= Available data =
------------------------------------------------

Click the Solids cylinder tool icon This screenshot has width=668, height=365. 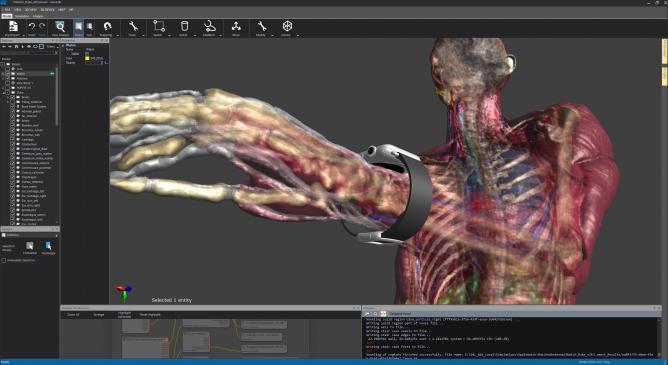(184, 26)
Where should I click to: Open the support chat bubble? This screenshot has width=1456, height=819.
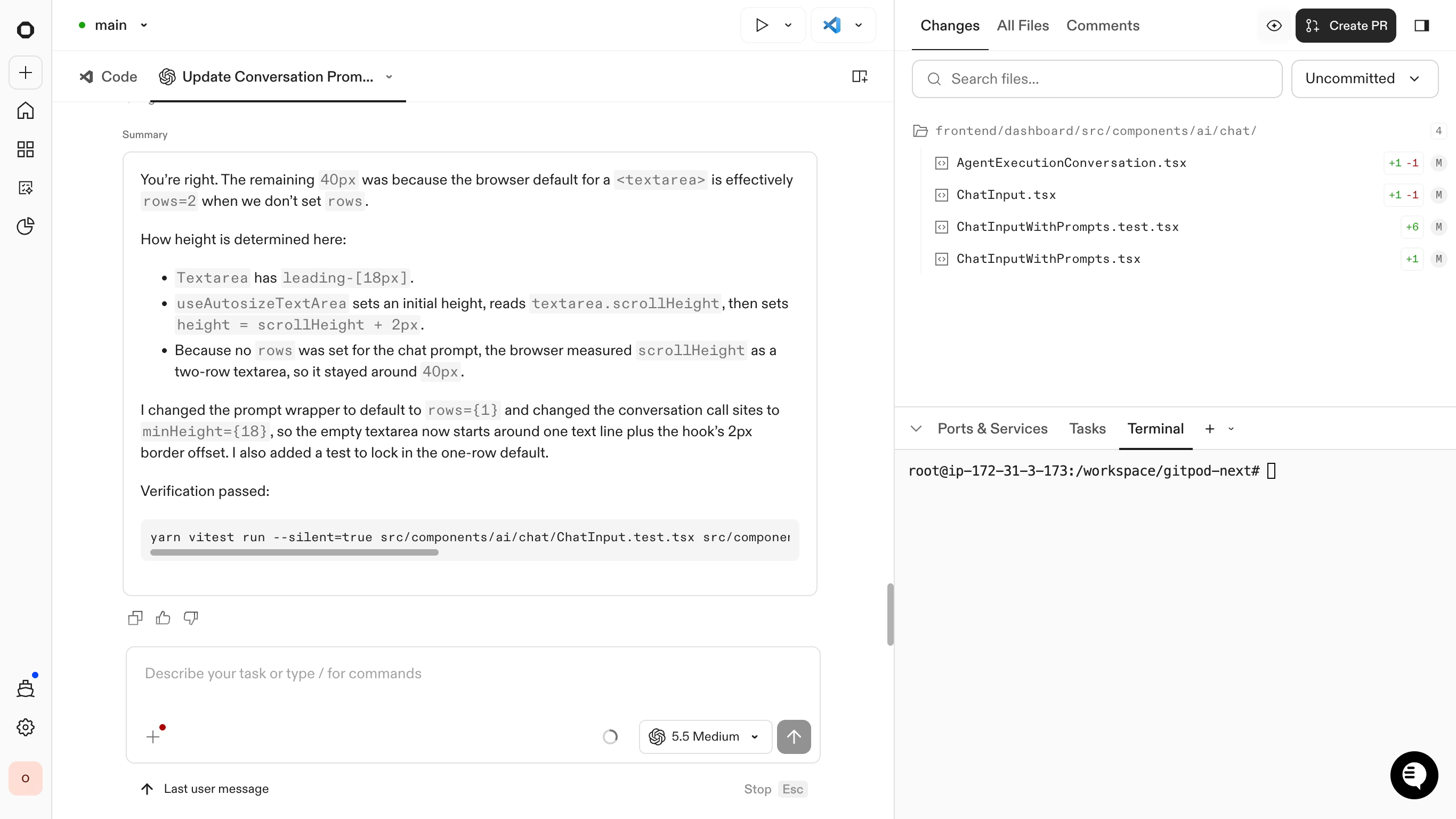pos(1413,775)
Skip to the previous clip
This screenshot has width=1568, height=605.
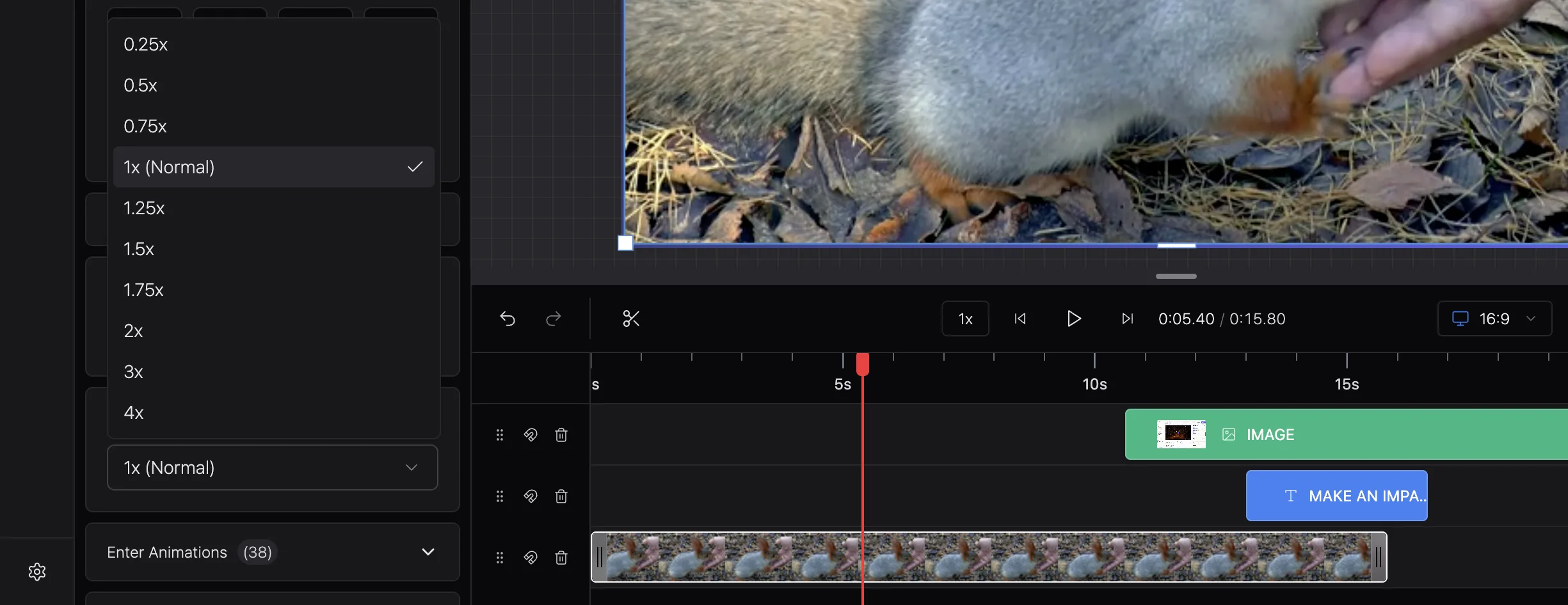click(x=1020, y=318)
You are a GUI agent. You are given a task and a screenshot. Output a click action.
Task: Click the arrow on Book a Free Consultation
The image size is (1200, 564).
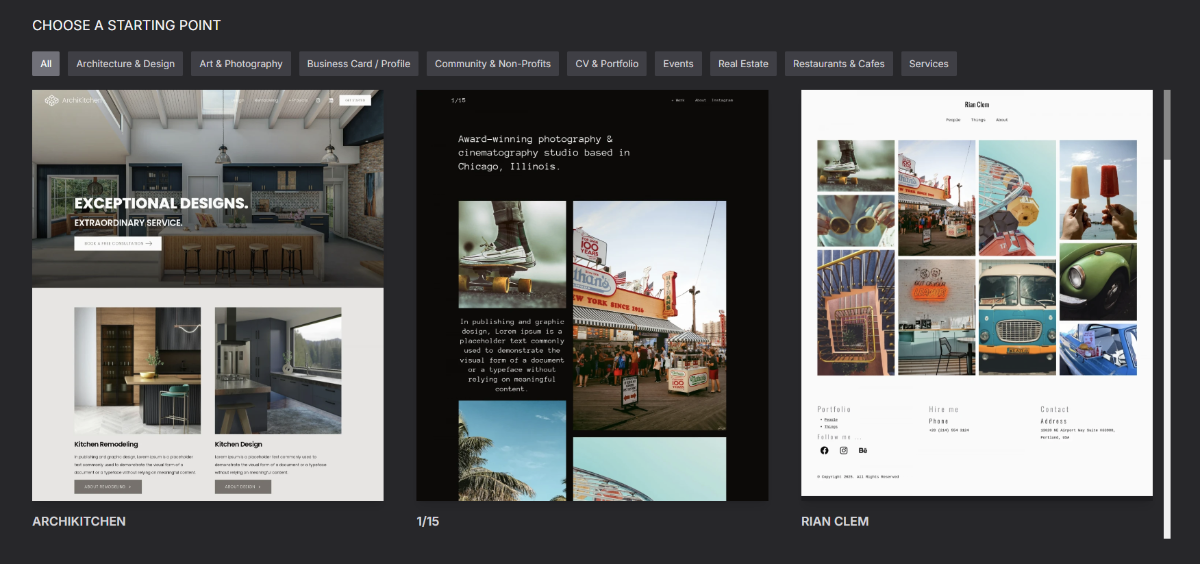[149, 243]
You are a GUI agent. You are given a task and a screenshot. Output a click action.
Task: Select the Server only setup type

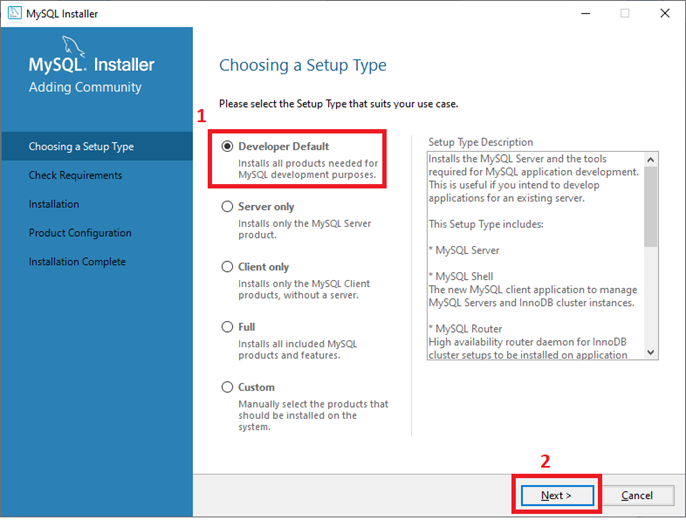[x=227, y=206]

------------------------------------------------

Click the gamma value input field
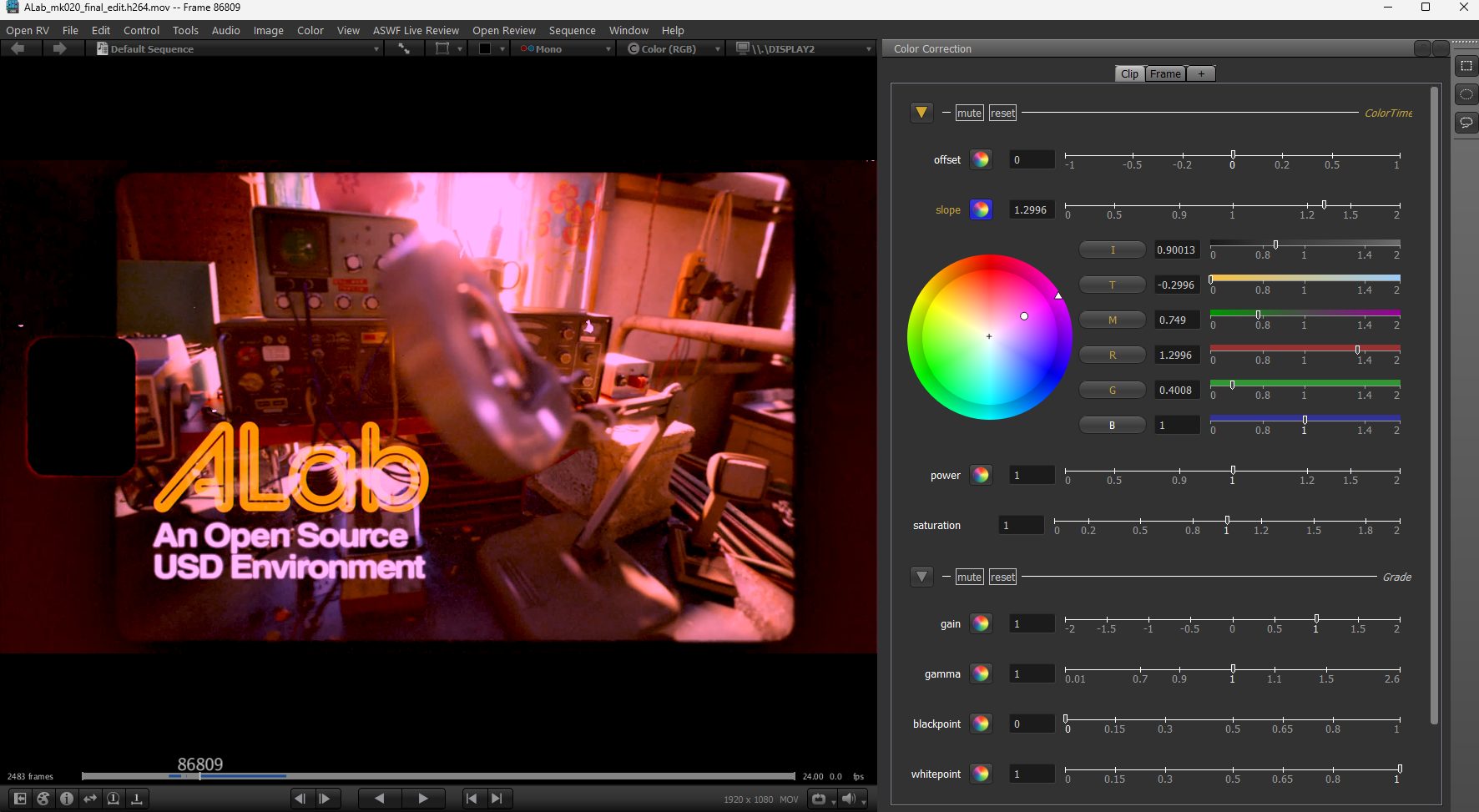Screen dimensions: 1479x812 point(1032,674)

------------------------------------------------

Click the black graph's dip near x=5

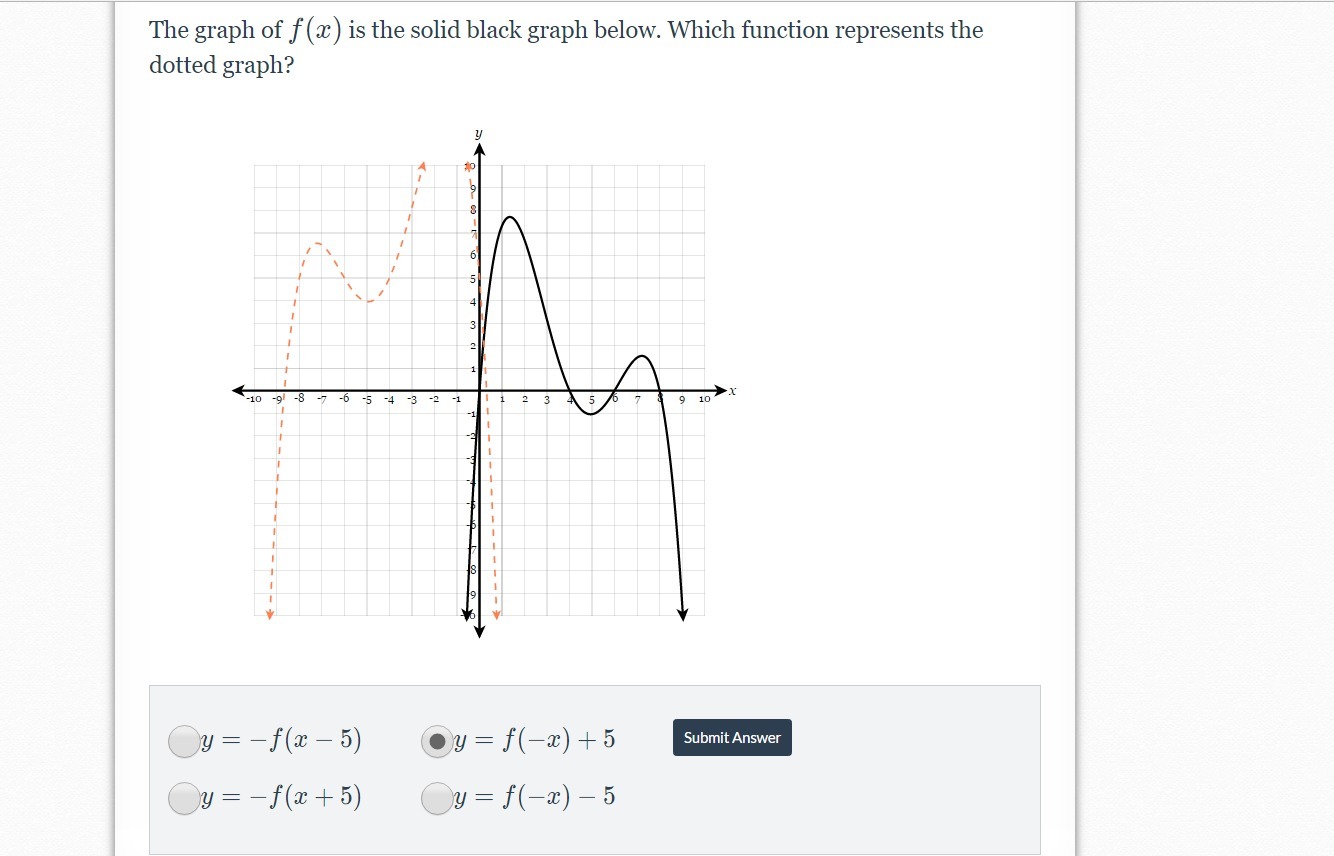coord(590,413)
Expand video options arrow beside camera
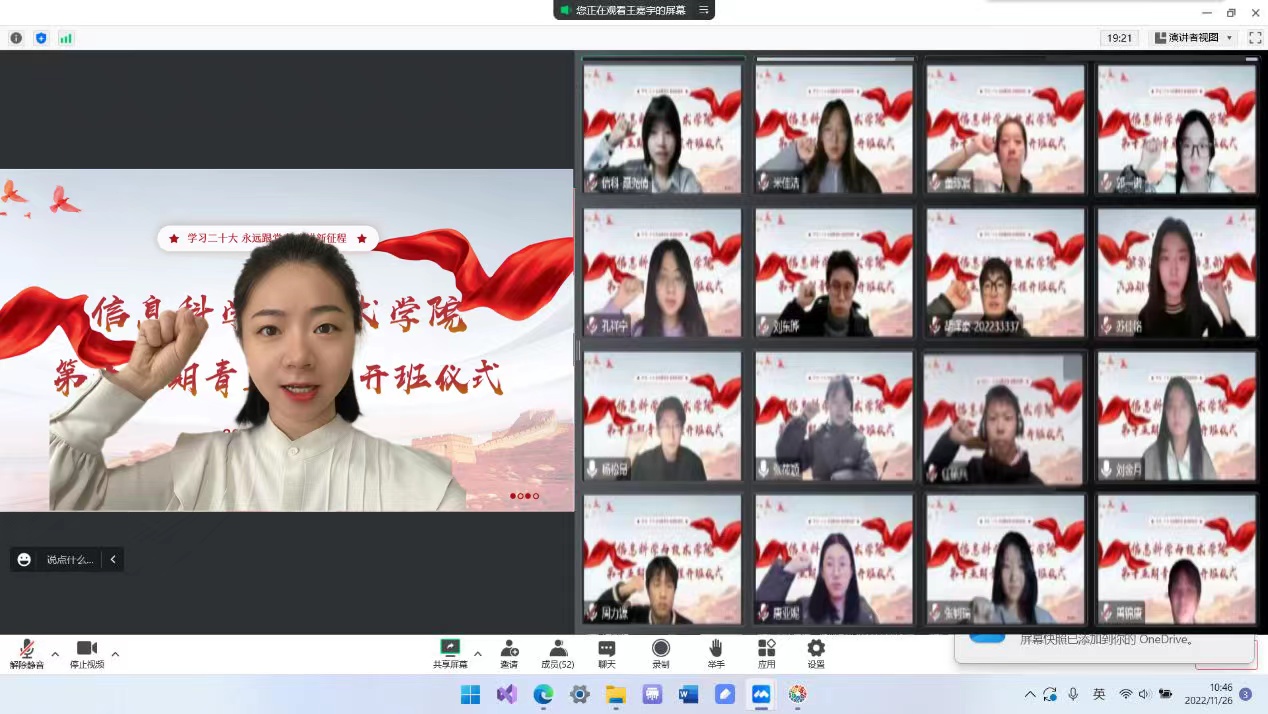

------------------------------------------------

= Assignment =
Excluding any pictures, print exactly the lines of the listing above from the line with "Click the black graph's dip near x=5" to the line with "Expand video options arrow beside camera", both ends included.

= Expected answer =
Click the black graph's dip near x=5

coord(590,413)
Expand video options arrow beside camera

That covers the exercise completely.